---------- READING PASSAGE

The CS650 consists of two 30-cm-long stainless steel rods connected to a printed circuit board. The circuit board is encapsulated in epoxy and a shielded cable is attached to the circuit board for datalogger connection.

The CS650 measures propagation time, signal attenuation, and temperature. Dielectric permittivity, volumetric water content, and bulk electrical conductivity are then derived from these raw values.

Measured signal attenuation is used to correct for the loss effect on reflection detection and thus propagation time measurement. This loss-effect correction allows accurate water content measurements in soils with bulk EC ≤3 dS m-1 without performing a soil specific calibration.

Soil bulk electrical conductivity is also calculated from the attenuation measurement. A thermistor in thermal contact with a probe rod near the epoxy surface measures temperature. Horizontal installation of the sensor provides accurate soil temperature measurement at the same depth as the water content. Temperature measurement in other orientations will be that of the region near the rod entrance into the epoxy body.

 

Specifications

Measurements Made Soil electrical conductivity (EC), relative dielectric permittivity, volumetric water content (VWC), soil temperature
Required Equipment Measurement system
Soil Suitability Long rods with large sensing volume (> 6 L) are suitable for soils with low to moderate electrical conductivity.

--------------------

OBJECTIVES:
**1)** Please write out the part of the CS650 sensor description starting with "Measured signal attenuation" and going on through "the epoxy body.".
**2)** Write what comes next in the CS650 sensor description, picking up after its last sentence.

---------- SOURCE EXCERPT

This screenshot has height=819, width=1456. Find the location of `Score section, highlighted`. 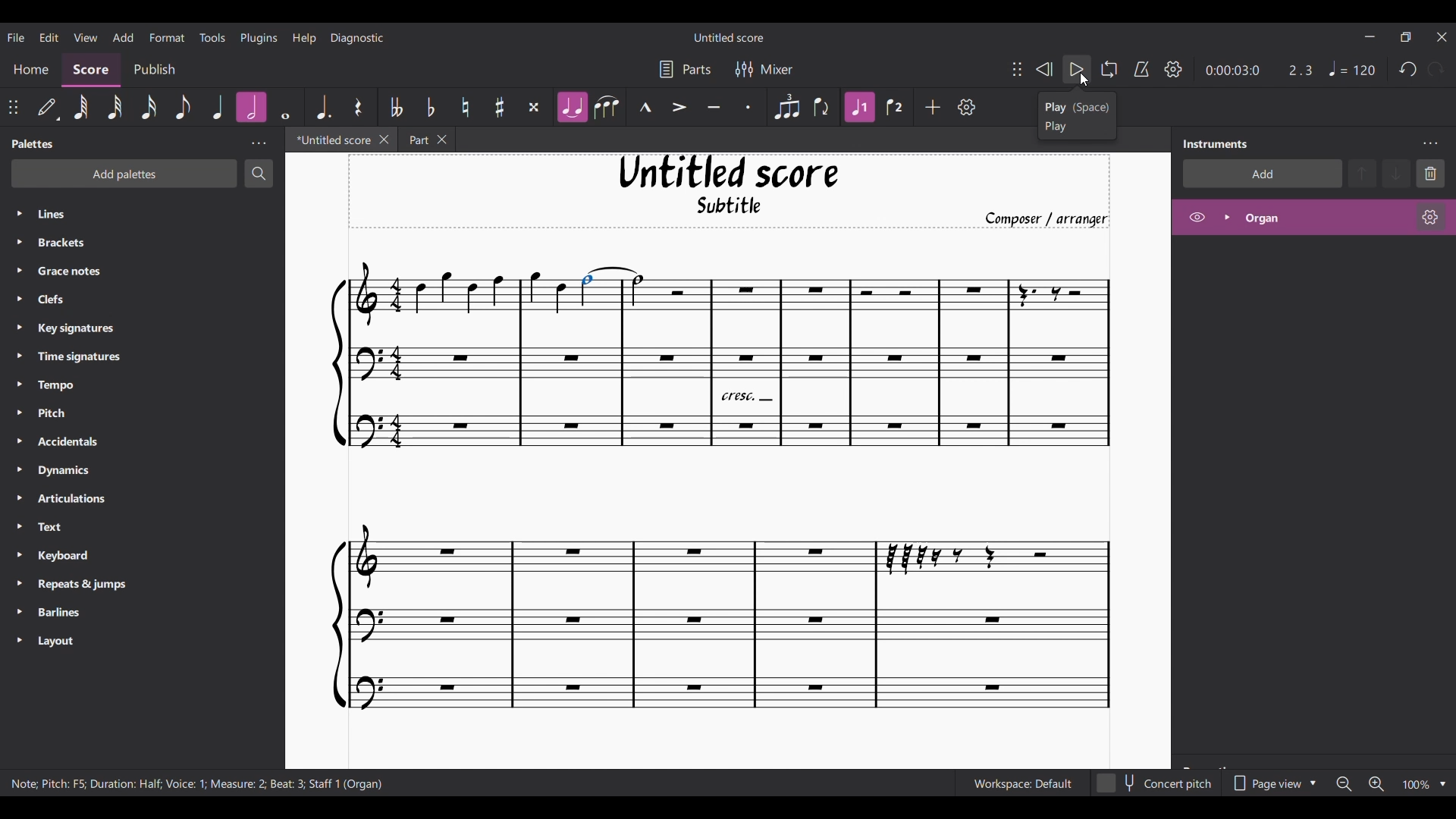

--------------------

PER-TASK OUTPUTS:
**1)**
Measured signal attenuation is used to correct for the loss effect on reflection detection and thus propagation time measurement. This loss-effect correction allows accurate water content measurements in soils with bulk EC ≤3 dS m-1 without performing a soil specific calibration.

Soil bulk electrical conductivity is also calculated from the attenuation measurement. A thermistor in thermal contact with a probe rod near the epoxy surface measures temperature. Horizontal installation of the sensor provides accurate soil temperature measurement at the same depth as the water content. Temperature measurement in other orientations will be that of the region near the rod entrance into the epoxy body.

**2)**
Rods Not replaceable
Sensors Not interchangeable
Sensing Volume 7800 cm3 (~7.5 cm radius around each probe rod and 4.5 cm beyond the end of the rods)
Electromagnetic CE compliant
Meets EN61326 requirements for protection against electrostatic discharge and surge.
Operating Temperature Range -50° to +70°C
Sensor Output SDI-12; serial RS-232
Warm-up Time 3 s
Measurement Time 3 ms to measure; 600 ms to complete SDI-12 command
Power Supply Requirements 6 to 18 Vdc (Must be able to supply 45 mA @ 12 Vdc.)
Maximum Cable Length 610 m (2000 ft) combined length for up to 25 sensors connected to the same data logger control port
Rod Spacing 32 mm (1.3 in.)
Ingress Protection Rating IP68
Rod Diameter 3.2 mm (0.13 in.)
Rod Length 300 mm (11.8 in.)
Probe Head Dimensions 85 x 63 x 18 mm (3.3 x 2.5 x 0.7 in.)
Cable Weight 35 g per m (0.38 oz per ft)
Probe Weight 280 g (9.9 oz) without cable

Current Drain

Active (3 ms)
  • 45 mA typical (@ 12 Vdc)
  • 80 mA (@ 6 Vdc)
  • 35 mA (@ 18 Vdc)
Quiescent 135 µA typical (@ 12 Vdc)

Electrical Conductivity

Range for Solution EC 0 to 3 dS/m
Range for Bulk EC 0 to 3 dS/m
Accuracy ±(5% of reading + 0.05 dS/m)
Precision 0.5% of BEC

Relative Dielectric Permittivity

Range 1 to 81
Accuracy
  • ±(2% of reading + 0.6) from 1 to 40 for solution EC ≤ 3 dS/m
  • ±1.4 (from 40 to 81 for solution EC ≤1 dS/m)
Precision < 0.02

Volumetric Water Content

Range 0 to 100% (with M4 command)
Water Content Accuracy
  • ±1% (with soil-specific calibration)
  • ±3% (typical with factory VWC model) where solution EC < 3 dS/m
Precision < 0.05%

Soil Temperature

Range -50° to +70°C
Resolution 0.001°C
Accuracy
  • ±0.1°C (for typical soil temperatures [0 to 40°C] when probe body is buried in soil)
  • ±0.5°C (for full temperature range)
Precision ±0.02°C

Compatibility

Please note: The following shows notable compatibility information. It is not a comprehensive list of all compatible products.

Dataloggers

Product Compatible Note
CR1000 (retired)
CR1000X
CR200X (retired)
CR216X (retired)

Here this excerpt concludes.